この文章は、昭和7年に刊行された「女魔の怪窟」の内容です。
旧字や現代では使用しない漢字、旧仮名遣いなどは読みにくいために、現代様に改めました。

<夜の熱海と伊豆山温泉>

 静岡県は熱海を中心として、其の附近海岸一帯に温泉地は頗る多い。避暑にも避寒にも交通の至便上、都人士の行楽引きもきれざる有様、著者数回ならず熱海を振り出しに、この地方の温泉を巡遊したが、実際温泉としての効能は殆どそれを認められなんだ。只、贅沢旅行、遊蕩気分をほしいままにするに止まって居るのみ。しかしこれが、裏面観察としては、ここに紹介に値するもの、また以って少なしとはせない、熱海、伊豆山さては伊東の一夜、淫風漲るところ、あたら山水の明媚もけがさつつなき能わずである。

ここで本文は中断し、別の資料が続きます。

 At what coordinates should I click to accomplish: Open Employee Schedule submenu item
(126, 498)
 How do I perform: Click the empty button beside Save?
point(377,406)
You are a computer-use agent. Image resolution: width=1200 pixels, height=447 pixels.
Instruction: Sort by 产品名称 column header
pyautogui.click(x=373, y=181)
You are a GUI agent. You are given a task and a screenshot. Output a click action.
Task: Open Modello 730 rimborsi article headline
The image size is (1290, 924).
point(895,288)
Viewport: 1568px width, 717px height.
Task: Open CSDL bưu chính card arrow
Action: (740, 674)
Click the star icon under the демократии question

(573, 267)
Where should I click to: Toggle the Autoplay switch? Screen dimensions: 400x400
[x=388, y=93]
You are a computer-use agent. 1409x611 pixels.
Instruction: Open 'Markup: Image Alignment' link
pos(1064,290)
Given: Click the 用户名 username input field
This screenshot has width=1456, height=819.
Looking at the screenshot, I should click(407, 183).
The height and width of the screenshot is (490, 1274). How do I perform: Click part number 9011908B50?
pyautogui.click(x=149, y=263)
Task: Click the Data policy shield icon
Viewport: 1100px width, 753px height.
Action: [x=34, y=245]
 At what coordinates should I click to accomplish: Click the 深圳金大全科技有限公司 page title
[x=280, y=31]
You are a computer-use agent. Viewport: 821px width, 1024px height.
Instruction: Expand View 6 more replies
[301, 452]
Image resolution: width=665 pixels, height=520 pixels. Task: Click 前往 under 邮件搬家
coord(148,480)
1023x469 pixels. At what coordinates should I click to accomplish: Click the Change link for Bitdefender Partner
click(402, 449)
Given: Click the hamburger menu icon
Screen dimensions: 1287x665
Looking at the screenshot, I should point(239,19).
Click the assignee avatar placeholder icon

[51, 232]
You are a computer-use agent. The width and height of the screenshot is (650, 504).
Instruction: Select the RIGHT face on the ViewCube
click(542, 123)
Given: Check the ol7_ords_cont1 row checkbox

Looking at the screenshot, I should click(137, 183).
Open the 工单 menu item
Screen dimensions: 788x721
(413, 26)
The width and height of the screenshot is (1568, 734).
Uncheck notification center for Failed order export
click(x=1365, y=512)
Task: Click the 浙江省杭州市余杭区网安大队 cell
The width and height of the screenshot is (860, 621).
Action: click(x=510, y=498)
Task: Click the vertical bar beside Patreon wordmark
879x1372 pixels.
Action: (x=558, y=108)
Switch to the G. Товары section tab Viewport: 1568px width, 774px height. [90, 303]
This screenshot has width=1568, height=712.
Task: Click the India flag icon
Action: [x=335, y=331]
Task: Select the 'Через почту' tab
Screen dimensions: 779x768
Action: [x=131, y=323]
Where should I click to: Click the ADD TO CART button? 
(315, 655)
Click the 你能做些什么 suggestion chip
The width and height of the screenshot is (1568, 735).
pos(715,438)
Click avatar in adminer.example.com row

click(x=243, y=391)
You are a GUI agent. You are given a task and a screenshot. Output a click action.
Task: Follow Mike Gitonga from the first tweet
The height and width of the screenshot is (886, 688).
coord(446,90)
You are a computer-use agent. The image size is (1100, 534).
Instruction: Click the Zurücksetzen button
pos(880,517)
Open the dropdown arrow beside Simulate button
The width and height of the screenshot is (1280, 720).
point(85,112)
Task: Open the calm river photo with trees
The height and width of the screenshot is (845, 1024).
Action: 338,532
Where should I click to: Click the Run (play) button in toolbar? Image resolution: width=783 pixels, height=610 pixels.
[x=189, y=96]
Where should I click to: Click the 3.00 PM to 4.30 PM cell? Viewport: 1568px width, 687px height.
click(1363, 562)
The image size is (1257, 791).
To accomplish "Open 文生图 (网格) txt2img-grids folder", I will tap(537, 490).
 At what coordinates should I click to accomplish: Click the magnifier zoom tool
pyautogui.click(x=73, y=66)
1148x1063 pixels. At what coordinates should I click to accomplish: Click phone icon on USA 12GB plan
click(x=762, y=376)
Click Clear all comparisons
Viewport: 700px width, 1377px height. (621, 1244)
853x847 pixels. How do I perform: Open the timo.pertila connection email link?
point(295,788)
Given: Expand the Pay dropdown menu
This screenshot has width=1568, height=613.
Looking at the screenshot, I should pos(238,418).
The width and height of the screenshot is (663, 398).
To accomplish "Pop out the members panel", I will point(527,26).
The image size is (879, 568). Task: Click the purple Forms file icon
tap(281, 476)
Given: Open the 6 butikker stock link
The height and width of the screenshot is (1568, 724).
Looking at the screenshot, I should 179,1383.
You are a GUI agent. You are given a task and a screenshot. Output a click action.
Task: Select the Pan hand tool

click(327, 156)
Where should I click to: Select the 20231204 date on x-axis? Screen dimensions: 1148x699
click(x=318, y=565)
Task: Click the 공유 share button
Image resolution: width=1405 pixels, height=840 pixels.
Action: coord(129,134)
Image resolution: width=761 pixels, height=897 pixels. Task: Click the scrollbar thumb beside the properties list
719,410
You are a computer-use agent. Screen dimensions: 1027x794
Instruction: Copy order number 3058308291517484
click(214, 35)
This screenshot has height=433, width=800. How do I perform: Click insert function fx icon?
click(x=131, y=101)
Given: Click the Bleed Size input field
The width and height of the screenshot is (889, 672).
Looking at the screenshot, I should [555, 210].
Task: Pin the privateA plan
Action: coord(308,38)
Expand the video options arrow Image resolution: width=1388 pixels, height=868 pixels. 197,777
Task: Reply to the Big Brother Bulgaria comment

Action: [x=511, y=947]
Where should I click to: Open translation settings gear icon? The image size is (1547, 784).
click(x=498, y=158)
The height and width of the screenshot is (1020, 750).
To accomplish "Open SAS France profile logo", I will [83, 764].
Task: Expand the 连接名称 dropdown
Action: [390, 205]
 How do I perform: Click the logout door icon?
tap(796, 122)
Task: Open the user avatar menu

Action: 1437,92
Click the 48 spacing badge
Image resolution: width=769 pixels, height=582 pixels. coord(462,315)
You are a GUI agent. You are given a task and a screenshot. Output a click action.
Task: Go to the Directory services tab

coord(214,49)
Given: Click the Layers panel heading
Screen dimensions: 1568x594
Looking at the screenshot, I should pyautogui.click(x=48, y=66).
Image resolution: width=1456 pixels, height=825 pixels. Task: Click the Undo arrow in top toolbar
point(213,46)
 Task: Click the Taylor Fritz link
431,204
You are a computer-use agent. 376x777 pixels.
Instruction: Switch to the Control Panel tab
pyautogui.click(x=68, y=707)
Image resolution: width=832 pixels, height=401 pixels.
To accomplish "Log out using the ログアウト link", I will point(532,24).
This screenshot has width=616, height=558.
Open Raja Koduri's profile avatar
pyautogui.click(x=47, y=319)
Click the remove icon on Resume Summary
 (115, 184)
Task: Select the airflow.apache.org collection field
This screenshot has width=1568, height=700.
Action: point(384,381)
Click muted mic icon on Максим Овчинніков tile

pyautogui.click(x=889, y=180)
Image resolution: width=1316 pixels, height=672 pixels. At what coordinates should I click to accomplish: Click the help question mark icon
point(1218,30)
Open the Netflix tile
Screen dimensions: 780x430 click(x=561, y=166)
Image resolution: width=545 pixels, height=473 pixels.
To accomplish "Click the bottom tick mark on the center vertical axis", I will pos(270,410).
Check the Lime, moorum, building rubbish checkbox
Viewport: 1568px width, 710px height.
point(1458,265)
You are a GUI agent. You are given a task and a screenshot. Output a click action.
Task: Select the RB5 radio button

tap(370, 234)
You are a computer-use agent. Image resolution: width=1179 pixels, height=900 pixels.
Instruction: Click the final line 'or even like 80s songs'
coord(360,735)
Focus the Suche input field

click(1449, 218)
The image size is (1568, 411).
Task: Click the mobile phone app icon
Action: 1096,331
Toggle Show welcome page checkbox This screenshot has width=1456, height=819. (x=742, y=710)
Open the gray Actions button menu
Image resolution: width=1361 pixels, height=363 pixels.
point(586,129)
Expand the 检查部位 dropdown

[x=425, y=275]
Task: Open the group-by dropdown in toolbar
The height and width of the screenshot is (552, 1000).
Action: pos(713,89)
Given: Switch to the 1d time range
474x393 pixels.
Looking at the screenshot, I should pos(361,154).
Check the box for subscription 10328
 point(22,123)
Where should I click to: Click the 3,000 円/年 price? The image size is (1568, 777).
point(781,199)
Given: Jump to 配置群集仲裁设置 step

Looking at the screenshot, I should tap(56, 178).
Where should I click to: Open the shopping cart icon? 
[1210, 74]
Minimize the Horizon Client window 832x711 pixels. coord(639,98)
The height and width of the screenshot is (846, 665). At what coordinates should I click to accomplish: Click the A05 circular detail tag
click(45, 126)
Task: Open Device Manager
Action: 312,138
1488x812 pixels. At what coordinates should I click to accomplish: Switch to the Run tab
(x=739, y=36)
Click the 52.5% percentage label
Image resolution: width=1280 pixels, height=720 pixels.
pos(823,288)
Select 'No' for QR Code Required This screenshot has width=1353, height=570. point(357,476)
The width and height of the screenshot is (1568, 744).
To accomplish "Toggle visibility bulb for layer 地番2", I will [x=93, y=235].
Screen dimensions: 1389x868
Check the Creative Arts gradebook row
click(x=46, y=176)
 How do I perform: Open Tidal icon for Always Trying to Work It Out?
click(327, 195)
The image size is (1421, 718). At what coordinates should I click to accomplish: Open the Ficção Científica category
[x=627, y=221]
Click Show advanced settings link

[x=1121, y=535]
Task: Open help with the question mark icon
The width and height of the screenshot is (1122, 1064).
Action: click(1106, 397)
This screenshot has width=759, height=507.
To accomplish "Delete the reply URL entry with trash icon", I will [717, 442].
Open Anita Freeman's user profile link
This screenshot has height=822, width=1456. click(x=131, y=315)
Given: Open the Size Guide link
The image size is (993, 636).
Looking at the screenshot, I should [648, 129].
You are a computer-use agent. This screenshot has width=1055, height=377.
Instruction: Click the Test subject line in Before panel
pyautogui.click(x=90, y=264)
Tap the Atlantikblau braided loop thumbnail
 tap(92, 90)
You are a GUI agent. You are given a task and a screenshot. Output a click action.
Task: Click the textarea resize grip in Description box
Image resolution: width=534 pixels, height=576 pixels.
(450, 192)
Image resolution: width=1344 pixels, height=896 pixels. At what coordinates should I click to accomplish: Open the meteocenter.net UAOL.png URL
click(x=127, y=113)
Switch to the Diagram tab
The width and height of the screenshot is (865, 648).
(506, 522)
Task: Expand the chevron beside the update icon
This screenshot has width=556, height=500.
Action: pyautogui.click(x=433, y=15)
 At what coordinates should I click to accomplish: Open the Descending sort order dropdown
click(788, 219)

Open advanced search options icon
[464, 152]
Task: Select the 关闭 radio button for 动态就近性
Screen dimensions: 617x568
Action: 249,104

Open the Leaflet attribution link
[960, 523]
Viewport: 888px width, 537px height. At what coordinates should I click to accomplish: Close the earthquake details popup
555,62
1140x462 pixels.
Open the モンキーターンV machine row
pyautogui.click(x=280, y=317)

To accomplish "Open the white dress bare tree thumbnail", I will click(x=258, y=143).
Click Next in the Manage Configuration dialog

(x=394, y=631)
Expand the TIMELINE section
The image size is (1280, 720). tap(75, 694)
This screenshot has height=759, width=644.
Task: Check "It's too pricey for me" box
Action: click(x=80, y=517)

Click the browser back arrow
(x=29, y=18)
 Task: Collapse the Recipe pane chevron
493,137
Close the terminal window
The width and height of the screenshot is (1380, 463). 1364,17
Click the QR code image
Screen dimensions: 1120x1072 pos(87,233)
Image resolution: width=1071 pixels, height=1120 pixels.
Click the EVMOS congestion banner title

即ち、著者が検分する事実について、其の一班を窺知し得られる。



さても変わった素人待合

 熱海駅に下車して、それから徒歩幾ばくもなく、予定のふるや旅館に投じた。まず入浴して疲れを休め、夕飯を済まして、散歩しつつ海岸通りに向かって行った。如何にも男女連れの遊散者が多い。海岸には町経営の公衆納涼所などが設けられてあって、いずれもここへ来ては腰を掛けて、海洋から吹いて来る涼しい風を納れては、館に帰るのも忘れてしまう程の快さ。やがて電灯が付いて間もなく、そこかしこの旅館では、三味線の音が聞ゆる。旅客は酒や肴だけでは旨くもない。芸者を揚げて一騒ぎとあって、いずれも芸者を酒席に侍らす。これだけならば平々凡々で何の変哲もないが、散歩の客も引き上げて、芸者も最早時間とあって、座席を退去する際には、必ず客を咥え込んで怪し気なる待合に連れて行く。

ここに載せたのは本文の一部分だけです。